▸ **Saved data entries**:
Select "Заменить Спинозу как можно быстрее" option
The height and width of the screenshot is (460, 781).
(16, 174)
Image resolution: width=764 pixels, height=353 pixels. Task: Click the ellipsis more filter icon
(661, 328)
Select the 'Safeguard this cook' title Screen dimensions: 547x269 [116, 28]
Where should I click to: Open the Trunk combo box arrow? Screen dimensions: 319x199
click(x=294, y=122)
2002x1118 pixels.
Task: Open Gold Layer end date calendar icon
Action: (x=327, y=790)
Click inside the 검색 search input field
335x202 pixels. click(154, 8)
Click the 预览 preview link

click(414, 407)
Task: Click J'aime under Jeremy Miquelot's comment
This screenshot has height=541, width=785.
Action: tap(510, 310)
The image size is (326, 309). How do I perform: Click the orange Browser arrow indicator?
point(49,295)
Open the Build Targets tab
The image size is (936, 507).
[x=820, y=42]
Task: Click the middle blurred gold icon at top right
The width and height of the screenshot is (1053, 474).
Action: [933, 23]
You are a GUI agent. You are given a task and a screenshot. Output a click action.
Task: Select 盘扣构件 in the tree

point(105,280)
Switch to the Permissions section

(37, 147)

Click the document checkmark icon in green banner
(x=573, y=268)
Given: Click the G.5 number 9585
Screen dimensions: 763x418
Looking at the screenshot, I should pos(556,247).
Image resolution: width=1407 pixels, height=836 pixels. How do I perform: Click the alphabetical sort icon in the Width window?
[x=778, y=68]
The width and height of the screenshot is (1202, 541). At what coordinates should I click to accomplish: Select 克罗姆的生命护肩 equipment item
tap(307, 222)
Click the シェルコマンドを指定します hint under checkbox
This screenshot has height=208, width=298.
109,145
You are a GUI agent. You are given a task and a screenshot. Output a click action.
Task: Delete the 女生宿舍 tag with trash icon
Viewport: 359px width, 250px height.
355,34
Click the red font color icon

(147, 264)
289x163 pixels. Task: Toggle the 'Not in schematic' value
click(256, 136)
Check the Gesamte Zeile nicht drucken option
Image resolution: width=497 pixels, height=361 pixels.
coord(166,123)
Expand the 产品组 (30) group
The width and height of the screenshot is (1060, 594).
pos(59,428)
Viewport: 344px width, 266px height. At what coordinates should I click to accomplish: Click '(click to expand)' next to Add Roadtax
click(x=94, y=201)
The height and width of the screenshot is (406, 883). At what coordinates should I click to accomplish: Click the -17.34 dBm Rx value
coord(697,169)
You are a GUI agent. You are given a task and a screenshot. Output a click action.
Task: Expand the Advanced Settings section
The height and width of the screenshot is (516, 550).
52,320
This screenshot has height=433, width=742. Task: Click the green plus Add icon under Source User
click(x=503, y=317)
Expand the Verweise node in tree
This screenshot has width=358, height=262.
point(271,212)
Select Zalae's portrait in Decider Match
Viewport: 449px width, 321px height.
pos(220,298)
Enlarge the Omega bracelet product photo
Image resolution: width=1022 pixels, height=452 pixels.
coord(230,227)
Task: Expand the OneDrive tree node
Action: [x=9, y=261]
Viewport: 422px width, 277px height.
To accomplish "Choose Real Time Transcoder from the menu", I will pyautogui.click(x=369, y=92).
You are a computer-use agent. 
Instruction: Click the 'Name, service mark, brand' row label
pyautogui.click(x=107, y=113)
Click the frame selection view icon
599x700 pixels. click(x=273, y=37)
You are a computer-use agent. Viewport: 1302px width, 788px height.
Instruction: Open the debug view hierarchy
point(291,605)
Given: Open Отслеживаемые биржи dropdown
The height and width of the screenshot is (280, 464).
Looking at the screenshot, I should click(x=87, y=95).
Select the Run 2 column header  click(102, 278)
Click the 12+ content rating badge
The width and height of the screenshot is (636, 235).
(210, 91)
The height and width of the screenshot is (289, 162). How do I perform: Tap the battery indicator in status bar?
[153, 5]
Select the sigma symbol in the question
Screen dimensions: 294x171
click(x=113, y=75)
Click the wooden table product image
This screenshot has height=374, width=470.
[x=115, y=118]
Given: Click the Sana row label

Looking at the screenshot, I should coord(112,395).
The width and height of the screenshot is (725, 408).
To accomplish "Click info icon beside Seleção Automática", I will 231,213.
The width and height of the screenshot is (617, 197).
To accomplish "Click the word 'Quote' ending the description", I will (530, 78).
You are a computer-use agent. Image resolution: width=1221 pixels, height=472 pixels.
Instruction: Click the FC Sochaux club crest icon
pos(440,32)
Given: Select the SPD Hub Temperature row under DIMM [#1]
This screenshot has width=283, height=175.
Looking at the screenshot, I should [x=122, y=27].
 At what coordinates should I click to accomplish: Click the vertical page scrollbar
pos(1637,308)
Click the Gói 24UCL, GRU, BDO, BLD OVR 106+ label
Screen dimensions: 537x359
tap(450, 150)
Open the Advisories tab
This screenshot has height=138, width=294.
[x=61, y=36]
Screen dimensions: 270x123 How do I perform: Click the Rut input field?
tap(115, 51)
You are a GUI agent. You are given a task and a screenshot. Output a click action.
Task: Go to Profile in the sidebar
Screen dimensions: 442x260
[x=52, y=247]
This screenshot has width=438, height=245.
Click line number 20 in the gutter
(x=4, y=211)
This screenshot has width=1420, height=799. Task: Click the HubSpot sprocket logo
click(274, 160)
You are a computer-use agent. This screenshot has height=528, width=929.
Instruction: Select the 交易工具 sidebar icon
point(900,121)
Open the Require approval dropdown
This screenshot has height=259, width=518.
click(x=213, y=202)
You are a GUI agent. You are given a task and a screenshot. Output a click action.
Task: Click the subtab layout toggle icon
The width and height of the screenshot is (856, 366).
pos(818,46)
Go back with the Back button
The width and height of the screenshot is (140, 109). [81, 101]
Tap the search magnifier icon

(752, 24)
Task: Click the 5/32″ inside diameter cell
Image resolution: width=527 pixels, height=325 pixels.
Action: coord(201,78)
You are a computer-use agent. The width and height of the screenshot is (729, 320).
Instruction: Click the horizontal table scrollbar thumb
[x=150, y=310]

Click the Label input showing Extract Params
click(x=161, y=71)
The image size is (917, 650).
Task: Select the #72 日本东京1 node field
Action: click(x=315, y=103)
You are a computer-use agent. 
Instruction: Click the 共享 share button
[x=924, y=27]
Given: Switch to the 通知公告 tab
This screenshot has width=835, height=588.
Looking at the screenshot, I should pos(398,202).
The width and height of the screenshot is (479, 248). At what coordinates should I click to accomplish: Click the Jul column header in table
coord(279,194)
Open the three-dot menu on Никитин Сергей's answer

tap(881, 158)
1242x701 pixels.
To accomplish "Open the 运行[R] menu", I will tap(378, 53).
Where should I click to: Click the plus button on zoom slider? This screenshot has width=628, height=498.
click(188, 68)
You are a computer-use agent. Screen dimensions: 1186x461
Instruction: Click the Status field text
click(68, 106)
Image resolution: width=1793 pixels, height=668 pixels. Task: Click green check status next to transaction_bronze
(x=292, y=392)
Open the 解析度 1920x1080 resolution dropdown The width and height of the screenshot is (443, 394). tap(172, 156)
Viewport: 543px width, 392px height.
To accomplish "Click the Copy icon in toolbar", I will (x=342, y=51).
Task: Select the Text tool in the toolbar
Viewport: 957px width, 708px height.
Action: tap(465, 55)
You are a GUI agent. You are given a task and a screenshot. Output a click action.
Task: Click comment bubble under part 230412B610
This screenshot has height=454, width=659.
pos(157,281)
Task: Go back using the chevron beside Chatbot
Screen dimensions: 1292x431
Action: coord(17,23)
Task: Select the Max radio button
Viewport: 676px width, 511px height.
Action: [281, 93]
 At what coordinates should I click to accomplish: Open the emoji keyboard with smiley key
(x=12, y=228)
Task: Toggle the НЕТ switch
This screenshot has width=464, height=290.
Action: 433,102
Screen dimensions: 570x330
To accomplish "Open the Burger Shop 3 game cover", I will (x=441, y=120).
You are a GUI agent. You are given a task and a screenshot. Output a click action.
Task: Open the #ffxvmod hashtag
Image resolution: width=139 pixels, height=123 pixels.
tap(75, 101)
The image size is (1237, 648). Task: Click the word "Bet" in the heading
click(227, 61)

▸ **PROBLEM DESCRIPTION**: Return exactly the lines in the records above, beginning with the one that holds "Task: Click comment" and ending with the last.

▸ **SOLUTION TO THE PROBLEM**:
Task: Click comment bubble under part 230412B610
This screenshot has height=454, width=659.
pos(157,281)
Task: Go back using the chevron beside Chatbot
Screen dimensions: 1292x431
Action: coord(17,23)
Task: Select the Max radio button
Viewport: 676px width, 511px height.
Action: [281, 93]
 At what coordinates should I click to accomplish: Open the emoji keyboard with smiley key
(x=12, y=228)
Task: Toggle the НЕТ switch
This screenshot has width=464, height=290.
Action: 433,102
Screen dimensions: 570x330
To accomplish "Open the Burger Shop 3 game cover", I will (x=441, y=120).
You are a GUI agent. You are given a task and a screenshot. Output a click action.
Task: Open the #ffxvmod hashtag
Image resolution: width=139 pixels, height=123 pixels.
tap(75, 101)
The image size is (1237, 648). Task: Click the word "Bet" in the heading
click(227, 61)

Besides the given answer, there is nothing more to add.